“Wat is nou geluk?” vragen veel mensen mij. Ik vond een van de beste antwoorden bij Aristoteles (382-322 vChr) , die één van de invloedrijkste denkers is van onze geschiedenis. In zijn beroemde boek Ethica gaat hij uitgebreid in op het onderwerp en hij constateert zelfs dat dit het einddoel van de mens zou moeten zijn. Zijn definitie:
“Geluk is het optimaal functioneren van de ziel.”
Een zin die zo uit de mond zou kunnen komen van een moderne manager of loopbaanadviseur: “je moet je talenten volledig benutten!”
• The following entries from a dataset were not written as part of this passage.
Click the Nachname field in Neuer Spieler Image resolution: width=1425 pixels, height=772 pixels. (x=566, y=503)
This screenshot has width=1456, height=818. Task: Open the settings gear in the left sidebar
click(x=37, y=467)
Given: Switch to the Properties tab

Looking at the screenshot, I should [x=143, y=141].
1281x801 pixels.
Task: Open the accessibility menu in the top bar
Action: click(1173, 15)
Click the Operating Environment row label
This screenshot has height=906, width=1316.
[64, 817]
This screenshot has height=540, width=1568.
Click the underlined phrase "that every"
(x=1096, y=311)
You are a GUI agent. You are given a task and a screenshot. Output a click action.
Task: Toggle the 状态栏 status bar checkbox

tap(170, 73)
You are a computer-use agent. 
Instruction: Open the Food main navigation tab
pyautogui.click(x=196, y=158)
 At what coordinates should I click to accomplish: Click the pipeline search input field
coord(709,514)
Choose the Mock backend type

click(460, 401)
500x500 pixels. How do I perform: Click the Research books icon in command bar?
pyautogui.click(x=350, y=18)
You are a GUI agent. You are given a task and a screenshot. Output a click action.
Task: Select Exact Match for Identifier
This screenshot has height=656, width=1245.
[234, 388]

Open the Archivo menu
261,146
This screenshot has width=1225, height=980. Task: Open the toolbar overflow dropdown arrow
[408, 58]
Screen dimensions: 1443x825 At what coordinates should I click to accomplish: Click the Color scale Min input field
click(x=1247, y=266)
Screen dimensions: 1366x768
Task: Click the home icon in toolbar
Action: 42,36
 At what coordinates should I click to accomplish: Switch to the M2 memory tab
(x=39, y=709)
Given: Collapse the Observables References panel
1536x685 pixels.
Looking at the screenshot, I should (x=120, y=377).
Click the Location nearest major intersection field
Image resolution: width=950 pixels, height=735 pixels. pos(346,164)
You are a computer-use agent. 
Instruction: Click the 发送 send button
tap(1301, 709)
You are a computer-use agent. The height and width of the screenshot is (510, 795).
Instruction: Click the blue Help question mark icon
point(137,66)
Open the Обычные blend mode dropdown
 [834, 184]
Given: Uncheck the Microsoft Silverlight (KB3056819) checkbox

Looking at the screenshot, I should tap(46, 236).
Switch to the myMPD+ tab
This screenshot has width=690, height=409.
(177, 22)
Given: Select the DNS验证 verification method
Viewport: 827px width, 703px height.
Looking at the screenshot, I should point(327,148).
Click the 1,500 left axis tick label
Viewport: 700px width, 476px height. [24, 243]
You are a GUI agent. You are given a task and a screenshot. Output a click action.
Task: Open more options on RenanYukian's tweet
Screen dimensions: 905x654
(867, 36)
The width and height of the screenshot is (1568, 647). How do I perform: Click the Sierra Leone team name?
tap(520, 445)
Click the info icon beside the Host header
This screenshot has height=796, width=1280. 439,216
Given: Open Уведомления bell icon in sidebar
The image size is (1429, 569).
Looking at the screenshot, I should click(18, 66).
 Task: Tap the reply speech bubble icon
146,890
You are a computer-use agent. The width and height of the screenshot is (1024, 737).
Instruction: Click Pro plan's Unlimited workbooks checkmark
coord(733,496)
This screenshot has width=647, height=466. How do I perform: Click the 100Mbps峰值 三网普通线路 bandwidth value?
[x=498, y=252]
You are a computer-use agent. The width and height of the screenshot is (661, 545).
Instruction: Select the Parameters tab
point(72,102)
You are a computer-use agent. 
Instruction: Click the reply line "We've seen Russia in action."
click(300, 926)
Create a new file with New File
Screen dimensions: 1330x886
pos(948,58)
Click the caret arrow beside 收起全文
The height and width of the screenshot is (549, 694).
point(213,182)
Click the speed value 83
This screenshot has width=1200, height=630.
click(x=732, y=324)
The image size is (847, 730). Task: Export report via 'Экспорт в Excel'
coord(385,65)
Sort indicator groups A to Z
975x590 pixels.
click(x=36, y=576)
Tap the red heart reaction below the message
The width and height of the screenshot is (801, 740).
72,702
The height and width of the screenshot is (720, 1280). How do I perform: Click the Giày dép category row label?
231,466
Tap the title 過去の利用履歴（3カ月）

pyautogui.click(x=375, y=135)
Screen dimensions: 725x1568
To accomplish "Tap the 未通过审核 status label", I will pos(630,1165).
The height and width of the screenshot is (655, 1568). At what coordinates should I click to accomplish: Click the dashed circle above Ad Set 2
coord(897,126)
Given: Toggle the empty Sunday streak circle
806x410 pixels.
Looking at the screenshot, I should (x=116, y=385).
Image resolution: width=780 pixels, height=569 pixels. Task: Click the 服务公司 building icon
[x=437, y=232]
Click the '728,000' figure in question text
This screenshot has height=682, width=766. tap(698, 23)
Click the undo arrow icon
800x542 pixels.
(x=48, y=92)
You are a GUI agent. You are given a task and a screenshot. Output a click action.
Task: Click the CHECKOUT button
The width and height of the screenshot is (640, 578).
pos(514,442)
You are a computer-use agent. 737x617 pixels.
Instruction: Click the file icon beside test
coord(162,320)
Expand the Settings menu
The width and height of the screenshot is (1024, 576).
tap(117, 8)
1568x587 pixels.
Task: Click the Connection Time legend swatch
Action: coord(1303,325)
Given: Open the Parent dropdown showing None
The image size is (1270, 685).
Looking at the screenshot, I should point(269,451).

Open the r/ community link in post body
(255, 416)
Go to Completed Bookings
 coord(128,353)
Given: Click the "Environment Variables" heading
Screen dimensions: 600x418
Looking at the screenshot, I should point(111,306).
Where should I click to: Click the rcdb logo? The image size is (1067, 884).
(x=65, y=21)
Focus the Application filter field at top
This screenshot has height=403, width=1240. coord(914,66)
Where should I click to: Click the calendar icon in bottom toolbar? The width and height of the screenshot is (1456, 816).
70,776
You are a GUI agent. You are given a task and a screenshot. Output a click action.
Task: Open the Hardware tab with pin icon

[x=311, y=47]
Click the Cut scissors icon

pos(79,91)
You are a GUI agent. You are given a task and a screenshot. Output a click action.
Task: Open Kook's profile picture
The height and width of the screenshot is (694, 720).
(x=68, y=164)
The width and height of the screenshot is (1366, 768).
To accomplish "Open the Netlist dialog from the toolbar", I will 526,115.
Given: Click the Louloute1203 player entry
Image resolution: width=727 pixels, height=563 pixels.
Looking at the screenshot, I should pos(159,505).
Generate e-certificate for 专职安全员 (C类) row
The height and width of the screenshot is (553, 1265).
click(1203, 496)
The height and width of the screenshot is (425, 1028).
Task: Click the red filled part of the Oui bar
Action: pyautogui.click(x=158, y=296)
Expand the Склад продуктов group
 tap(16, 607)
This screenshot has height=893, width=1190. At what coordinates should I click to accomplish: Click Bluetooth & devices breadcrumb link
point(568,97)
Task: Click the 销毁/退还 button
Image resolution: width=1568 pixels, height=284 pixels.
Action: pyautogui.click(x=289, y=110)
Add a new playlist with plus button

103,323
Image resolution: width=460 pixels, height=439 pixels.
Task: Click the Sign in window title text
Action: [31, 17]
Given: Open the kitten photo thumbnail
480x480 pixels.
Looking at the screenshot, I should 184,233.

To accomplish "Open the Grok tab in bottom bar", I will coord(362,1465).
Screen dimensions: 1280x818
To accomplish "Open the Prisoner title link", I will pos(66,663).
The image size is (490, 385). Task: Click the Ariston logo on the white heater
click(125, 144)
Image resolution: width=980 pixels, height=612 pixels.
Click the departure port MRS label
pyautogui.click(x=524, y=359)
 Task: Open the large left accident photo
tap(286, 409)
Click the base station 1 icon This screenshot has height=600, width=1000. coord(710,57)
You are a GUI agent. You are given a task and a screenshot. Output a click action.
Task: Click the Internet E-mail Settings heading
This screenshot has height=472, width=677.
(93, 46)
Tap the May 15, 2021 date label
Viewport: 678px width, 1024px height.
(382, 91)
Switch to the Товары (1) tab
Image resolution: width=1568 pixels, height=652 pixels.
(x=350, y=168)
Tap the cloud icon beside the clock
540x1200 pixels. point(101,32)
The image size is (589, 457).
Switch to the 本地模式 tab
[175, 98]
Maar dat gaat vaak over werk. In de Ethica gaat de filosoof op zoek naar hoe je ziel optimaal functioneert in het dagelijkse leven en hoe je daarbij moet gedragen. Hoewel hij zegt dat elk individu dit anders zal ervaren, komt hij uit bij verrassend actuele algemene deugden die te maken hebben met een juiste houding tegenover de extremen genot en pijn. Volgens de filosoof is het de crux is om tussen deze twee telkens het midden te kiezen tussen. Als je zorgt dat je iets niet teveel doet en niet te weinig, kun je gelukkig worden. De uitdrukking bewandel de gulden middelweg staat daarom bekend als de gouden regel
Aristoteles zette zeer systematisch zijn deugden uiteen (zie tabel) en raad je aan: Zoek het midden op! Wees moedig, gematigd, vrijgevig & royaal, wees gedoseerd eerzuchtig (anders bereik je niets), leef groots, maar ben zachtmoedig, wees waarachtig (misschien iets voor Trump?), gevat en vriendelijk, bezit een gezond schaamtegevoel (anders doe je dingen waar je spijt van krijgt) en ben op het juiste moment moreel verontwaardigd (als er dingen gebeuren die echt niet kunnen) en je zult gelukkig zijn. Simpel toch?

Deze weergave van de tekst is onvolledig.